Now take one more deep breath and release your attention from your body. From here after, your breathing should not be controlled – just let yourself breath in and out automatically without trying to direct it, regardless of how fast, slow, deep, shallow, regular, or irregular that is.


Now, keeping your eyes closed, focus your attention on your breath. There will be a temptation to control your breath or try to make it regular or deeper, but you should avoid that temptation. Simply watch your breath without directing it. The portion you should zero in on is the air moving just past the edge of your nostrils, as it moves in and out. You will hear it and feel it moving past the nostrils like a tide coming in and out. Try to focus exclusively on that experience without thinking about it in ‘words’. Also ignore any visualizations, sensations from your body, or other thoughts.

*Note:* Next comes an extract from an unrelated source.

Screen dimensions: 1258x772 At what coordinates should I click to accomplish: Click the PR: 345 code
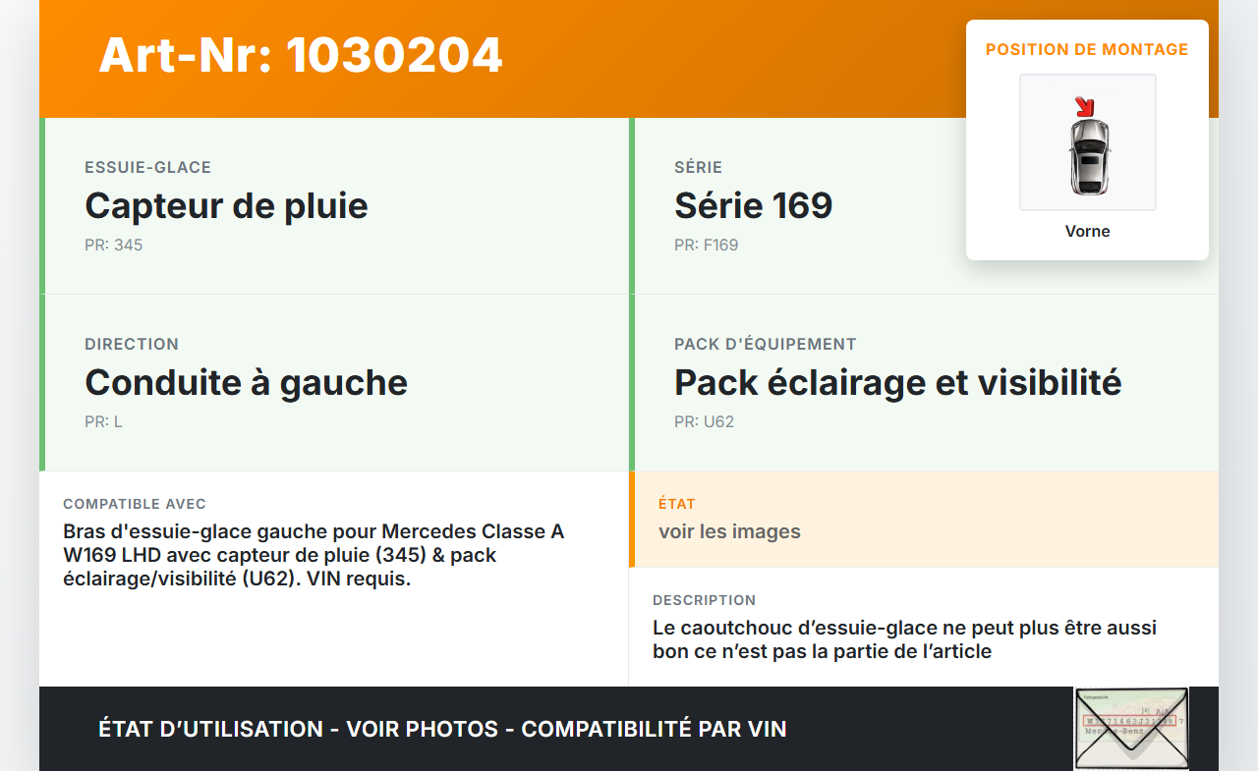point(114,245)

At this point, you may find it helpful to count your breaths. If you do so, as you inhale do not think anything – just focus on the inhalation. Then, as you exhale, think, “one...” You can think this word as lasting as long as the exhale, still focusing attention on the air moving out of your nostrils. As you breathe in, try to think nothing in between other than simply observing the inward breath. Breathing out, think, “two…” Go up to five and then return to one. Remember, while you are watching your breaths and counting along, you are not controlling them in any way – simply letting them happen as your body naturally reflexes to breathe.

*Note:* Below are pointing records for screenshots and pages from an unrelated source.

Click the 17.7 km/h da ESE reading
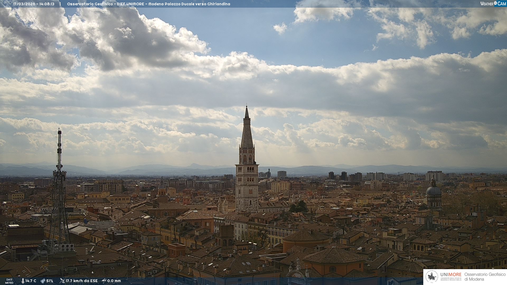Image resolution: width=507 pixels, height=285 pixels. (82, 281)
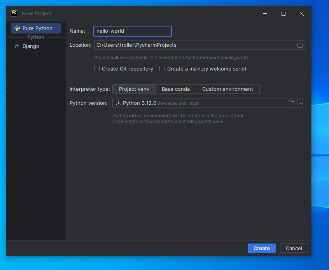Close the New Project dialog window
329x270 pixels.
[x=301, y=14]
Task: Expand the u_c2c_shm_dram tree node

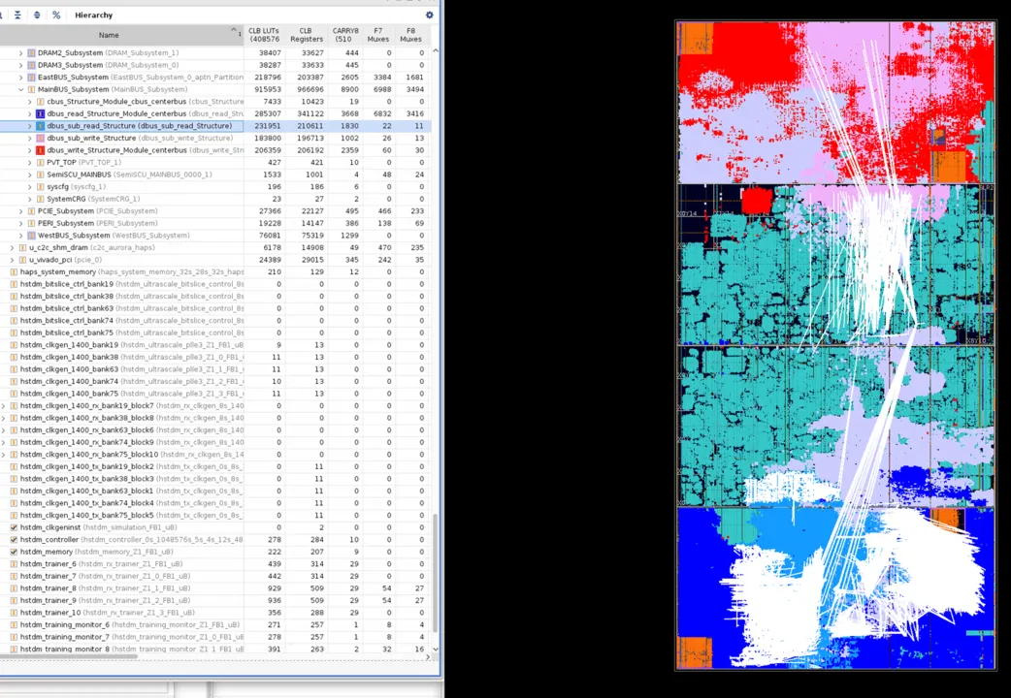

After you exhale and count a number, if you are rested, there will probably be a few seconds before your body naturally induces the next inhalation. Because you are focused on the inhalation during it’s time, and you are counting during the exhalations, this short period may be the most tempting for your attention to wander. As you complete a counting, such as, “twooooo…”, try to let your mind simply drift off of the end of the word and remain still, thinking of nothing at all until the next inhalation arises to focus upon.

By the way, returning to 1 in the counting in a cycle is important. If you do not return in this cycle from 5 back to 1 and instead continue on to higher numbers, it will be easy for the counting to end up on ‘autopilot’ as your mind wanders off to other things. The return is the indication that you really are paying close attention to the counting. Furthermore, if you fail to remain focused on your breath, you can attempt to simply get through one whole cycle 1-5, thus making the challenge one of bite-sized chunks. Then, you can attempt another cycle – always remaining in the present.

Wandering & Correction

As you attempt meditation, your mind will inevitably wander. Things will pop into your head such as the day’s to-do items, what others around you might be doing or thinking, what the random little sounds you’re hearing might be, physical discomfort, interesting or random memories, or perhaps more concerning ruminations about various life problems. As this happens, it is important to catch yourself and return your focus exclusively to your breath. If you did not, then meditation would not be unlike daydreaming or lucid dreaming. Perhaps a nice endeavor in its own ways, but not meditation. As these things arise in your mind, simply see them as objects and set them aside, moving your focus gently back to the breath.

Despite your best efforts, your mind will do this many times, and will need to be brought back to the breath many times. Just as important as catching and directing yourself back, it is also essential that you not let this frustrate you. Remember, thinking about the fact that you’re not thinking about your breath is also ‘thinking about something other than your breath’. Instead, simply bring your attention back to your breath as though it were a solitary task – without frustration because of past needs to do so, and without aggravation because of a fear of needing to do it again in the future. As you meditate there is only the present, and in that present only the breath. Do not think of this wandering as a ‘failure to meditate’ or as an exception to meditation. The wandering, and the following corrections in focus, are all part of meditation – all is just as it should be.